Ama beni asıl etkileyen, dijital zekânın sanal oyuncakları ve animasyon teknolojisinin cömertçe ve ustalıkla kullanılmış olması. İsterseniz (sadece parmağınızın ucunu kullanarak) yeraltı dehlizlerinde dolaşıyorsunuz, isterseniz Başbakan gibi, 3 bin yıl öncesini anlatan Hitit savaş arabası simülatörünü kullanıp Frig Vadisi’ni geziyorsunuz...
Ertuğrul Günay’ın, “Bahçe duvarları biraz alçak değil mi?” sorusuna verilen cevaptan, tüm kompleksin elektronik perdeyle korunduğunu öğreniyoruz. Bize de projeye gönlü değmiş herkese teşekkür etmek kalıyor.
* * *
Bakan Günay yarım kalmış her şeyi soruyor. Sorularından, öykünün öncesine de hakim olduğunu fark ediyorsunuz. Işıklandırmadan eserlerin önündeki tanıtıcı yazıların büyüklüğüne, rengine kadar her şeyle ilgili. Tatmin olmadığı cevabın peşini bırakmıyor. Detaycı ve hollerde lâf olsun diye dolaşmadığını hissediyorsunuz. Açıklamalarından, Türkiye’nin her köşesindeki (devam eden) her projeyi de bu heyecanla yakından izlediğini anlıyorsunuz.
* * *
ETİ Şirketler Grubu Onursal Başkanı Firuz Kanatlı, açılışta, müzenin sponsorluğu için, “Bu bizim Eskişehir’e bir borcumuzdu” benzeri zarif bir cümle kurdu. “Püskevit” deyip geçmeyin dostlar... Keşke “bisküvi”yi doğru telaffuz eden İzmirli işadamları da ETİ Grubu gibi, kentten kazandığını kente armağan etmeyi becerebilse de İzmir’e “sanat ve kültür” adına bir çivi çakılsa...
Kentin enerjisi düşmüş
Gelelim İzmirle ilgili notlara... “İzmir’i neye benzetiyorsunuz?” diye sorduk. “Yazmazsanız söylerim” dedi. “Yazmayız” diye cevap verdik.
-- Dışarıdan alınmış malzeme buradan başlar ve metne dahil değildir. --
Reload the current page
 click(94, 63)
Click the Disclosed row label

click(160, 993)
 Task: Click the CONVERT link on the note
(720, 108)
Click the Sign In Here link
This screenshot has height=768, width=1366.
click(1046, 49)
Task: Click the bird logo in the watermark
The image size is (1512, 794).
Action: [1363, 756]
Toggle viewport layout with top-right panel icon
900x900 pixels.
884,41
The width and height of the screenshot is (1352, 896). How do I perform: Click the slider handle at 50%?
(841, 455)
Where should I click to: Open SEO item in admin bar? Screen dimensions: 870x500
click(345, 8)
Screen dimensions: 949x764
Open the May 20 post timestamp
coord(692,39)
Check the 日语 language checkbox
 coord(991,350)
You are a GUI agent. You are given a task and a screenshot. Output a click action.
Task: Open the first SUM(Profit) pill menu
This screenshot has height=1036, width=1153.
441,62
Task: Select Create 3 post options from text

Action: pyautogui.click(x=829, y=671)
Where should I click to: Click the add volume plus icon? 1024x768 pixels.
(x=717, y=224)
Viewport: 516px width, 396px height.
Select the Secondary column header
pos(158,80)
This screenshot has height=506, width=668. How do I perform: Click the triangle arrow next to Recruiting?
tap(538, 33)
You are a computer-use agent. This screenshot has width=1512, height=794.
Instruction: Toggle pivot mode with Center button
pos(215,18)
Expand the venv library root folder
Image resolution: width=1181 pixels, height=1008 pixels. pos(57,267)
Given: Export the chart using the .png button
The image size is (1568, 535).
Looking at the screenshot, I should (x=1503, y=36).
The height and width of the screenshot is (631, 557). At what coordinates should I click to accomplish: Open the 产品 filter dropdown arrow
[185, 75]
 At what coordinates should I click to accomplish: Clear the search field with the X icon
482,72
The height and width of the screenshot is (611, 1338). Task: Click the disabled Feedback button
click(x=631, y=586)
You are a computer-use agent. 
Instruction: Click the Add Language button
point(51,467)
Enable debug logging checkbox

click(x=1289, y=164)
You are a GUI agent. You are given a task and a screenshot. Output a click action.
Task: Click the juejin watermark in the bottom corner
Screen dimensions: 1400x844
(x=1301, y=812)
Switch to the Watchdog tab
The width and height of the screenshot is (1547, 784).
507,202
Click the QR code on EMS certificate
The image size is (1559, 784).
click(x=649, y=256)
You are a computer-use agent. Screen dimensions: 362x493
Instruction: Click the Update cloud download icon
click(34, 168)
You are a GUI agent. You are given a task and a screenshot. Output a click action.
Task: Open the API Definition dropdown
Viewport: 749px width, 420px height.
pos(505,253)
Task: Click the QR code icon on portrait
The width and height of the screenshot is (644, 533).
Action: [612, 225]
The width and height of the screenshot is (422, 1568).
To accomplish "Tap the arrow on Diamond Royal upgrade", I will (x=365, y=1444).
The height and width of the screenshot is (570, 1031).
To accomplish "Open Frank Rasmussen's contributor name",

Ve öylesine şık, öylesine isabetli bir resim çizdi ki Bakan Günay, o tarifi seçim sonrasına bırakıyoruz.
“İZUP” başlıklı yazımdan bir gün sonra, kendisinin gözlemlerine katılmamak elde değil: “Kentin enerjisi düşmüş, boşa harcanıyor. İzmir’e sahip çıkması gereken kurumlar, kendisi ev sahibi değilse öbürünün düzenlediği toplantıya katılmıyor bile... Kavga etmek sıradan bir iş olmuş. Ve kabul edilemez bir işsizlik var. Tarımsal zenginlik yüzünden, turizm yatırımlarına göz ucuyla bakılmış hep.”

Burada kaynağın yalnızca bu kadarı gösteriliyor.